Spread love everywhere you go. ~ Mother Teresa

Bless us all with your ideas for the greater good … and let’s light a thousand candles!

the direction of hope

DSC_0388 (2)Just the other day, I woke from a dream where I was taking a walk with my future self. There we were, side by side, walking down a country road. It was summer. We were relaxed. Smiling too, in my dimming memory of the dream.

I’ll take that as a good sign.

This morning, of course, I realize there’s so much I’d like to ask her – this me I’ve yet to be. I’ve had many conversations with the women I used to be, some critical and some congratulatory, but I’ve never to my recollection spoken with the woman I hope to become. Now the thought’s nested a bit, and I find it fascinating.
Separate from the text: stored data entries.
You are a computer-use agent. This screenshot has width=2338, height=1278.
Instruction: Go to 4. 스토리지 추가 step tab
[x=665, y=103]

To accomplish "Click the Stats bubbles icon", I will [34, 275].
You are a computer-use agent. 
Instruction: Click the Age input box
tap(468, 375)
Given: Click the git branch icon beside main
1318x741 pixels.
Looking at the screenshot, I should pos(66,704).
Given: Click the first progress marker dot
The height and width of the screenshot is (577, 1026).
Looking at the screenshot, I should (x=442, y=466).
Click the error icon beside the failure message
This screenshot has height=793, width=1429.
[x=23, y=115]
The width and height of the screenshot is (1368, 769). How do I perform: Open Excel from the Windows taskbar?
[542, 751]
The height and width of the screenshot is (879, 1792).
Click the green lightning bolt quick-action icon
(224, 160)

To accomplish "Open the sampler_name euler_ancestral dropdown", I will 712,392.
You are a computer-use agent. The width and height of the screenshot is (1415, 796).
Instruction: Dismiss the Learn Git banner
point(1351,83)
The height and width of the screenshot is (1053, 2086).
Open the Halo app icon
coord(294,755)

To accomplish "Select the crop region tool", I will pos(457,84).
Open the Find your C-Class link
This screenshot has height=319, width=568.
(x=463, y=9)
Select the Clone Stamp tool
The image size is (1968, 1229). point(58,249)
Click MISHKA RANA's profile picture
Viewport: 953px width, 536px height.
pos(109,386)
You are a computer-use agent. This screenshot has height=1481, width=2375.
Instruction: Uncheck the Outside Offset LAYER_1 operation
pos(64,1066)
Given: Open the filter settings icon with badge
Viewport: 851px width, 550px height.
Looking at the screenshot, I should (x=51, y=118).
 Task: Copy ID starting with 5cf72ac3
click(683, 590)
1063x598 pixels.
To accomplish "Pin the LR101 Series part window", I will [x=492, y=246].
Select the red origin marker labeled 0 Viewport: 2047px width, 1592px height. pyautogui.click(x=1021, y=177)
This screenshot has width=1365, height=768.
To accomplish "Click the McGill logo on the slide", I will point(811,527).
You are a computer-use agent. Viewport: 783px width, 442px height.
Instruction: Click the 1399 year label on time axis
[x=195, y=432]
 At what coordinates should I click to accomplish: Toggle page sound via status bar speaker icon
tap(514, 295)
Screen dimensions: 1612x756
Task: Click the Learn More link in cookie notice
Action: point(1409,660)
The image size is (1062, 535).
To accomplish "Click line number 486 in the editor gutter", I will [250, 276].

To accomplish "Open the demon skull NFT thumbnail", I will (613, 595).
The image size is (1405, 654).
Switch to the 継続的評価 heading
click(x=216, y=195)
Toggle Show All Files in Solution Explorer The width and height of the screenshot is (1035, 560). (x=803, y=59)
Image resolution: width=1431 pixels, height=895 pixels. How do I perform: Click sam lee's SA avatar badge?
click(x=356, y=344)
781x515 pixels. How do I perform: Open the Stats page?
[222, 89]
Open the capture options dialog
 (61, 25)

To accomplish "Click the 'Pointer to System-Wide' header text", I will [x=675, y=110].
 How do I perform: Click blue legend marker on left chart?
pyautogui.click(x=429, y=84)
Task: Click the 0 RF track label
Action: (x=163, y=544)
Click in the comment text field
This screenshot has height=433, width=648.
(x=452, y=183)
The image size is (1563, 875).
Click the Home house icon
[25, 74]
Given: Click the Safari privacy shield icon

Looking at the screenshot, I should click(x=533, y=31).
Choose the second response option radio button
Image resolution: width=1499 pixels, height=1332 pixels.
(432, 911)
By nature, I’m a reflective and evaluative person.  My dominant glance is backwards and over my shoulder.  Just lately though, I’ve been trying to live more firmly placed in the present. I’m becoming more comfortable right where I am. This is good growth for me, and I can hear all the women I’ve been behind me cheering and raising a bit of a ruckus. Alleluia!

But what I want to know from that woman just ahead are questions I’m forming here at the crest of a new year – realizing as I ask them, that I’m almost completely in control of how she answers:

Are you happy?

Are you healthy?

Are you fulfilled?

Are you surrounded by people you love?

In my waking middle-of-the-night hours, I review my list of worries and what-ifs. It’s then I find myself wishing that woman from the dream was a fortune teller, reassuring me all will turn out fine in the end.

But what’s truly significant, I suppose, is how she and I walked forward together. Side by side. And I understand now that she’s just as dependent on me for how her life turns out, as I am hopeful for her life to turn out well.

So let’s keep walking. Side by each. Our whole cheering section walks just back over our shoulders and with us every step of the way.

Forward is, after all, the direction of hope.